## WHAT THE TASK ASKS
Look through the lines below and extract any with the word "badge".

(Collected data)
*** Begin section ***
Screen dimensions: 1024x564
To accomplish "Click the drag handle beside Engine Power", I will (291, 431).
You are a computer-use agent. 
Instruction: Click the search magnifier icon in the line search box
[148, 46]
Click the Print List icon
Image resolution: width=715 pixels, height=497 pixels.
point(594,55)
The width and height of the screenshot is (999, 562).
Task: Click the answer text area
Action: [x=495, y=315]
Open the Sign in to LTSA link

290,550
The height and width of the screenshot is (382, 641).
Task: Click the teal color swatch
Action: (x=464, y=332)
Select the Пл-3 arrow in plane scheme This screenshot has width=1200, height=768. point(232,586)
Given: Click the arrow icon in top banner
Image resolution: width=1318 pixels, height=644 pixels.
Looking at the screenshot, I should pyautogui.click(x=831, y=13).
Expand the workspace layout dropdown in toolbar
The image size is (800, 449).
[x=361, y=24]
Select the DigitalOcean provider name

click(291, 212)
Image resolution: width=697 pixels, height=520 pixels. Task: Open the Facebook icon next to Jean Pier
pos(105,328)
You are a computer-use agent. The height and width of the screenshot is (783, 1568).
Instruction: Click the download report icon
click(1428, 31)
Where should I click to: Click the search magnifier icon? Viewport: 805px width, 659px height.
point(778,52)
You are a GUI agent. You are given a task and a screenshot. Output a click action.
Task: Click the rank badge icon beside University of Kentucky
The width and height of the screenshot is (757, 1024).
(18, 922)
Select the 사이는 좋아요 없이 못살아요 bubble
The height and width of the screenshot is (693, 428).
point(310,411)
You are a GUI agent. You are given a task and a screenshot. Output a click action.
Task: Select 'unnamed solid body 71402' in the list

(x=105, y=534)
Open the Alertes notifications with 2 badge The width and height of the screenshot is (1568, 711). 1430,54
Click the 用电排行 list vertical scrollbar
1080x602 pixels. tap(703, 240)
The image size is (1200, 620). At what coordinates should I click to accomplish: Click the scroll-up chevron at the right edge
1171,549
*** End section ***
## RESULT OF THE EXERCISE
Task: Click the rank badge icon beside University of Kentucky
Open the Alertes notifications with 2 badge The width and height of the screenshot is (1568, 711). 1430,54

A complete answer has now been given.